Marianne Jebet Kitany is a Kenyan politician who is member of parliament for Aldai Constituency in Nandi County. She is the former chief of staff to the 11th deputy president of Kenya, William Ruto.

== Early life ==
Kitany joined Alliance Girls High School in 1990 where she studied until 1993. She sat for her Kenya Certificate of Secondary Education (KCSE) examination and pursued a Bachelor of Education Arts (BEd) at Kenyatta University between 1996 and 1998. She took another course at Nairobi University where she studied Master of Science in information technology between 1999 and 2001. She attended Cornell University to take a Certificate in Leadership and Change Management. Between 2008 and 2010 she studied for her Global Executive MBA at the United States International University Africa (USIU) and Columbia universities.

== Career ==
She worked at the Energy Regulatory Commission and Hamilton Harrison & Mathews Advocates as well as being a part-time lecturer at the Faculty of Information Technology at the Strathmore University.
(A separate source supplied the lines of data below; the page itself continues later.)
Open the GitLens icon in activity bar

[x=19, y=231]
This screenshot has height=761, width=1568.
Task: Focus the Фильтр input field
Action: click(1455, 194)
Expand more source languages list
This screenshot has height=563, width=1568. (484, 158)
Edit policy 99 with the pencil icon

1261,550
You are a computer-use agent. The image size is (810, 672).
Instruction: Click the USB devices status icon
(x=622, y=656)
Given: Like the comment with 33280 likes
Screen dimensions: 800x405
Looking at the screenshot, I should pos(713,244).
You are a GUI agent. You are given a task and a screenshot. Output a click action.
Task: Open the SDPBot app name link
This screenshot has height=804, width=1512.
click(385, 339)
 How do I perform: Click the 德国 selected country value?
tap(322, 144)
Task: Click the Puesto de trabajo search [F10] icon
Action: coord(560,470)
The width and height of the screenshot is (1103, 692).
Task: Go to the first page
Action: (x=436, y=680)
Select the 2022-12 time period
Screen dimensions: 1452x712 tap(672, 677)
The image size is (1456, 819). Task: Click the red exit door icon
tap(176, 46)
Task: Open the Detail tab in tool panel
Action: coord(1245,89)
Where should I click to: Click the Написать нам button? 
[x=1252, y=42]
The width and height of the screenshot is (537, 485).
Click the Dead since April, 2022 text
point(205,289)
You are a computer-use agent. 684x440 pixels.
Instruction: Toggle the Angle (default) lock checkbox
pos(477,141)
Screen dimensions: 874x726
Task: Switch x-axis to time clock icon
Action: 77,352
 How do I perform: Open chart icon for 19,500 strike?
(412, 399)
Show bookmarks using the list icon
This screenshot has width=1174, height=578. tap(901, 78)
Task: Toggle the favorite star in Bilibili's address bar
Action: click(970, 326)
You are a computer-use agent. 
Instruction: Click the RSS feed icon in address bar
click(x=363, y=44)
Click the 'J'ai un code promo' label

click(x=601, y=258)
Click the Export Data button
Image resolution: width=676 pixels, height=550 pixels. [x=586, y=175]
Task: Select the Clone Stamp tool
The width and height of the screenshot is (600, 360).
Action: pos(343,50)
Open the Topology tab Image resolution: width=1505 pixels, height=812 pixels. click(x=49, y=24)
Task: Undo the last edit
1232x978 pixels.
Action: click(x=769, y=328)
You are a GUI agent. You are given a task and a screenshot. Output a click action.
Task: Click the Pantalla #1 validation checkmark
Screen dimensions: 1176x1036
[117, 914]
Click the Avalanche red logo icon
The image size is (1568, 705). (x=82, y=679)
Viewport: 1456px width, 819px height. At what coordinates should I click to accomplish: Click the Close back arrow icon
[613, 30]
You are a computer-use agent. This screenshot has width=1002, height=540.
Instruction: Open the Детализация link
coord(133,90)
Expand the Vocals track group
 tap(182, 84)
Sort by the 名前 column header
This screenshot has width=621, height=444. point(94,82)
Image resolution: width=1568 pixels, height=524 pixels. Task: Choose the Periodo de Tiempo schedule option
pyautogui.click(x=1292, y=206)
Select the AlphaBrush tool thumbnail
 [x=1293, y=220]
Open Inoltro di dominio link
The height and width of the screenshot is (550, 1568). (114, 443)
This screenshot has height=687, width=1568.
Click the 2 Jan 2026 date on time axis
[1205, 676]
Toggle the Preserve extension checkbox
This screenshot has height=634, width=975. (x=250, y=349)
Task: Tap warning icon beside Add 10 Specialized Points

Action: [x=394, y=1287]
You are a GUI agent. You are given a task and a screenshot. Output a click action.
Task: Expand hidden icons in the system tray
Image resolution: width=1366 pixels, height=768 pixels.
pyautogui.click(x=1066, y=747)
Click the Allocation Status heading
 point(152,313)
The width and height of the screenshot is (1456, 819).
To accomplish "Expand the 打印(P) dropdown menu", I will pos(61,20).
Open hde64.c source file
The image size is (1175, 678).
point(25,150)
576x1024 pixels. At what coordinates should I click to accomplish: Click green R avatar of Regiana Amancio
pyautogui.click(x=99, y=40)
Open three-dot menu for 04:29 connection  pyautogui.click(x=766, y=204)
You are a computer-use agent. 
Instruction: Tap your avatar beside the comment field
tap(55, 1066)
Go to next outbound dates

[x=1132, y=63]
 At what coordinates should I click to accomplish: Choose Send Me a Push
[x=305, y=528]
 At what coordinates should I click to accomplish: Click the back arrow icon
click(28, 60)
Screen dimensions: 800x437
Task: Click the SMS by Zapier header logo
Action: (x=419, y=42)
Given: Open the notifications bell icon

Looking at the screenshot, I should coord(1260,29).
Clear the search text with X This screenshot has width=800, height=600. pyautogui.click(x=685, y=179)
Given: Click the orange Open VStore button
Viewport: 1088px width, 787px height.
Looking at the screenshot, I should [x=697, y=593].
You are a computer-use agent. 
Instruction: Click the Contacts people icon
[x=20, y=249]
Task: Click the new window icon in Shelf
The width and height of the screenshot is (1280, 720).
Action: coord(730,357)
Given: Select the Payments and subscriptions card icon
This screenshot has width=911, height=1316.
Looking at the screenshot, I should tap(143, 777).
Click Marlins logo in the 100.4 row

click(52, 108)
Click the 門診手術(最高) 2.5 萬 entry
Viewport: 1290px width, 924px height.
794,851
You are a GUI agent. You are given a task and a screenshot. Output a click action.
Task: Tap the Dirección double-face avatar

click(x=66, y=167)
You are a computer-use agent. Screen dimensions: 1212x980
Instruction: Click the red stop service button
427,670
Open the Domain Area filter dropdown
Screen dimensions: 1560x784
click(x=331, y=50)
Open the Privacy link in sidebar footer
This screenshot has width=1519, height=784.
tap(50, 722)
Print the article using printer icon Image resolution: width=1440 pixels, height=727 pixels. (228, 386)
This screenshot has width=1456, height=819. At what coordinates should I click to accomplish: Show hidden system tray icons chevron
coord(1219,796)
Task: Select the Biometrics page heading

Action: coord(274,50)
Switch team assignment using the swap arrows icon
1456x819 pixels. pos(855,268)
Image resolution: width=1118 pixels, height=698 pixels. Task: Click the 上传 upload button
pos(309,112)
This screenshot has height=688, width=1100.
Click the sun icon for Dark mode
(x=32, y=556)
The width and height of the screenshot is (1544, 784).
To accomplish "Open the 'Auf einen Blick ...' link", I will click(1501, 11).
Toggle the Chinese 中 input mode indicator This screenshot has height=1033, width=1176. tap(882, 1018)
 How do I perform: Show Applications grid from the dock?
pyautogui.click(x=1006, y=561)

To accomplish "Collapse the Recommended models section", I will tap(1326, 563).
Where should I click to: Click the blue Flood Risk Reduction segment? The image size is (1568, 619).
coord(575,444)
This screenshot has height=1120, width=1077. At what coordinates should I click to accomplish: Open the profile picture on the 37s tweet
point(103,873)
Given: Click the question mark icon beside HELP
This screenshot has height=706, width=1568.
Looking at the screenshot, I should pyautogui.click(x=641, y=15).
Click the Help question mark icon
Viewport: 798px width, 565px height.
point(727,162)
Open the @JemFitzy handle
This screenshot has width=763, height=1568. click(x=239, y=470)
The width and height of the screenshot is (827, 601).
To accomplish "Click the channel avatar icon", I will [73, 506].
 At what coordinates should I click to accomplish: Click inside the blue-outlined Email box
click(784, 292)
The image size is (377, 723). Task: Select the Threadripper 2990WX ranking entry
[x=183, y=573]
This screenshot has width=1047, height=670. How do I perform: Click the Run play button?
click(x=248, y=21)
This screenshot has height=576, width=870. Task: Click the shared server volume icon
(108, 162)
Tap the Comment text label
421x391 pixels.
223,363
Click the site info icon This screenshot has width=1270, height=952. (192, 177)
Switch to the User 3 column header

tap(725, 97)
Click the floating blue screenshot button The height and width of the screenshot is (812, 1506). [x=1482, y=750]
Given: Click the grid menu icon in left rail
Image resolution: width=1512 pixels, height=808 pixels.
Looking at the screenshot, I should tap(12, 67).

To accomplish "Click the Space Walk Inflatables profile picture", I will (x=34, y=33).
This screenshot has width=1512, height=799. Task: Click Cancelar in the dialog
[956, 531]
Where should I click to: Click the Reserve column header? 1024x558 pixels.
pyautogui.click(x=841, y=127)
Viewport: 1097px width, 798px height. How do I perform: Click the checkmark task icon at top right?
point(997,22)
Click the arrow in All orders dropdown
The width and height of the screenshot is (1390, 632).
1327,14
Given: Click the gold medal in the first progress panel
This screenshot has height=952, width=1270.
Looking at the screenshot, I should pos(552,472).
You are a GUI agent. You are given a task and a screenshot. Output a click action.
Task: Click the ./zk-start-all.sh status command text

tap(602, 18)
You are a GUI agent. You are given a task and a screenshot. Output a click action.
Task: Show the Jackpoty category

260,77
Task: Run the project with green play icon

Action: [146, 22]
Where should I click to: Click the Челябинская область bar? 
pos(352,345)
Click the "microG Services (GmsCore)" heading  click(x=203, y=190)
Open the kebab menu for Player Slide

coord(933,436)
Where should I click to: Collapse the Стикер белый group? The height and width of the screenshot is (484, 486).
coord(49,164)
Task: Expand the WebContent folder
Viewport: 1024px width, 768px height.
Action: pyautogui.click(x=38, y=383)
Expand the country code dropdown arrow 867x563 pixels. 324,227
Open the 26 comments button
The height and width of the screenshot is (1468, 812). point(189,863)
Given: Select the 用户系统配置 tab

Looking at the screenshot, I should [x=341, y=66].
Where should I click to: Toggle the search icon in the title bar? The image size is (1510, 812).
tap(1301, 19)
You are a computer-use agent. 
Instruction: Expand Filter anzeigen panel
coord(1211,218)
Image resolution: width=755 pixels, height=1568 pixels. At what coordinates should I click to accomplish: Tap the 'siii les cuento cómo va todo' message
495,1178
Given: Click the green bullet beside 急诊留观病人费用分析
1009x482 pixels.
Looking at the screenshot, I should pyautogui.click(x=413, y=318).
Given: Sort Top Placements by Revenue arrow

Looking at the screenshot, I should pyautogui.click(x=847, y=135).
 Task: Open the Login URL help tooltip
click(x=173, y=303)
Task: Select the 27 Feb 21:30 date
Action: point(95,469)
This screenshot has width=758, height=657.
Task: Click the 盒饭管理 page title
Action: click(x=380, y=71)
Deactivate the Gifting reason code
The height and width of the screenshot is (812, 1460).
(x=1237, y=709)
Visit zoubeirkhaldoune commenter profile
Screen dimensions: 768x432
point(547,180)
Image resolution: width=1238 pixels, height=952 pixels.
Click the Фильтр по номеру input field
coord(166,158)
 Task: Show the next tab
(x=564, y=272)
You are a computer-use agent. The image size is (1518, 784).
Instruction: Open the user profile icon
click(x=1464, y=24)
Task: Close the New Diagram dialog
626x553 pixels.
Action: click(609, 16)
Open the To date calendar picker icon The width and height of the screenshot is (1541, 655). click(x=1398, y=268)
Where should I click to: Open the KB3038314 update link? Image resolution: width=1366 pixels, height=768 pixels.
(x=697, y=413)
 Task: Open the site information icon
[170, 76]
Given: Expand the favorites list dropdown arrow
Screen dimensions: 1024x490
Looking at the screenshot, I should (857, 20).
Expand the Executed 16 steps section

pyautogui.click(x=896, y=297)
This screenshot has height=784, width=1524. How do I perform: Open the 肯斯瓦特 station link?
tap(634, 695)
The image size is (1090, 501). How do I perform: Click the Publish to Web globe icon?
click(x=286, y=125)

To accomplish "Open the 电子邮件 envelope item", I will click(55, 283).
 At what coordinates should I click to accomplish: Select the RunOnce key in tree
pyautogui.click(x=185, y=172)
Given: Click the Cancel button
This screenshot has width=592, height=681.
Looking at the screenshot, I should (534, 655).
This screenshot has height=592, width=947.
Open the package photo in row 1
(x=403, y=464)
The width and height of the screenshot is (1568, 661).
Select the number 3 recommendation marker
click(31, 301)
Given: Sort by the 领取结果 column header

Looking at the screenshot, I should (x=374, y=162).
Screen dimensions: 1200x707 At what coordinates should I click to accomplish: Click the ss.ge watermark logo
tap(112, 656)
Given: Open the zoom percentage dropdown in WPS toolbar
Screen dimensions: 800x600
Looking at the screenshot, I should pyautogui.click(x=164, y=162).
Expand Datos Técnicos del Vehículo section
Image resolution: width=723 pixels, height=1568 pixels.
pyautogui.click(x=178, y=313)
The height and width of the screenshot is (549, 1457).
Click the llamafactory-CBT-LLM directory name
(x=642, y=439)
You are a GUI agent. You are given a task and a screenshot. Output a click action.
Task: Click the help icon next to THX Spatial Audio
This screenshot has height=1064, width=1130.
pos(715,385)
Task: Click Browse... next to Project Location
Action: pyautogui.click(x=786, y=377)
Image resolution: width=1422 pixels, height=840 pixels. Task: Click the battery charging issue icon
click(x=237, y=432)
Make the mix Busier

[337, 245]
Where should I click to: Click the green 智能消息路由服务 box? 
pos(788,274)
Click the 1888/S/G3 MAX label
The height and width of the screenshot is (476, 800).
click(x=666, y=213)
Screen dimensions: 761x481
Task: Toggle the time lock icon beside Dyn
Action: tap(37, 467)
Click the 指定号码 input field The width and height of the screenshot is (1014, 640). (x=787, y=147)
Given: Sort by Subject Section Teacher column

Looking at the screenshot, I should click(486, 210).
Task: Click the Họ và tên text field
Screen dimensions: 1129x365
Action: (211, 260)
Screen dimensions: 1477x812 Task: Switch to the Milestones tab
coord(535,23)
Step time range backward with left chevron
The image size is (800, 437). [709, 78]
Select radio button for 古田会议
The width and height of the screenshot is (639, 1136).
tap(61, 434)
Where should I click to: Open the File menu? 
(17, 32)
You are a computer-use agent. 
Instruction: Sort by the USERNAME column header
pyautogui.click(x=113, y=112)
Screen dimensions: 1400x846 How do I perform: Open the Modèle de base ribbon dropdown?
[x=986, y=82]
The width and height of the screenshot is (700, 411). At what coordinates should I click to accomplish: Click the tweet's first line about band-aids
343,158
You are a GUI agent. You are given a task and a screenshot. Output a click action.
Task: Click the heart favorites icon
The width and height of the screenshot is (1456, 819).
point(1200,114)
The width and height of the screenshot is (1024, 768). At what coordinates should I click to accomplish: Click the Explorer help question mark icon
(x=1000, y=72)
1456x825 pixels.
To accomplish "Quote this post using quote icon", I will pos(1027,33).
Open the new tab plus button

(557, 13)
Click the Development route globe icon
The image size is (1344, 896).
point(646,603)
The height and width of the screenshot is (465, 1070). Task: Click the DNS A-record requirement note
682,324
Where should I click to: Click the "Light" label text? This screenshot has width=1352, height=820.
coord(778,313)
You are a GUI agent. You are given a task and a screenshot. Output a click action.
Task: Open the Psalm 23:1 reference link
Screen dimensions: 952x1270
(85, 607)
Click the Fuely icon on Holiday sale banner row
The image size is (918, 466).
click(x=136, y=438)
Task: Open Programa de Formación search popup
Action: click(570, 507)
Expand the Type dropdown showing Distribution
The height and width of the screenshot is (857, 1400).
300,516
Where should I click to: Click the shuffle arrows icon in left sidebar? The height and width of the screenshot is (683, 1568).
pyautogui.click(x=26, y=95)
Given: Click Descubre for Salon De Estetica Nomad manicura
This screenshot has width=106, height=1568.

Kitany then worked as the Information and Communications Technology Manager at the Kenya Railways Corporation.

=== Politics ===
During the 2022 elections, she was elected to the 13th Parliament of Kenya for Aldai Constituency on an UDA ticket. Kitany earned 42,015 votes against her predecessor Hon. Cornelly Serem who got 13,309 votes and held the position from 2013 to 2022. She was the second female MP to represent her Aldai constituents in the Kenyan National Assembly. She was one of several new women MPs as the total number of women MPs elected increased in 2022 which included Suzanne Kiamba, Irene Njoki Mjembo, Amina Laura Mnyazi and Mary Maingi.

==Personal life==
Kitany married a former colleague whom she met in her youth, and the two had one child. They divorced after 13 years. She also married former Meru Senator Mithika Linturi in 2015, divorcing in 2019.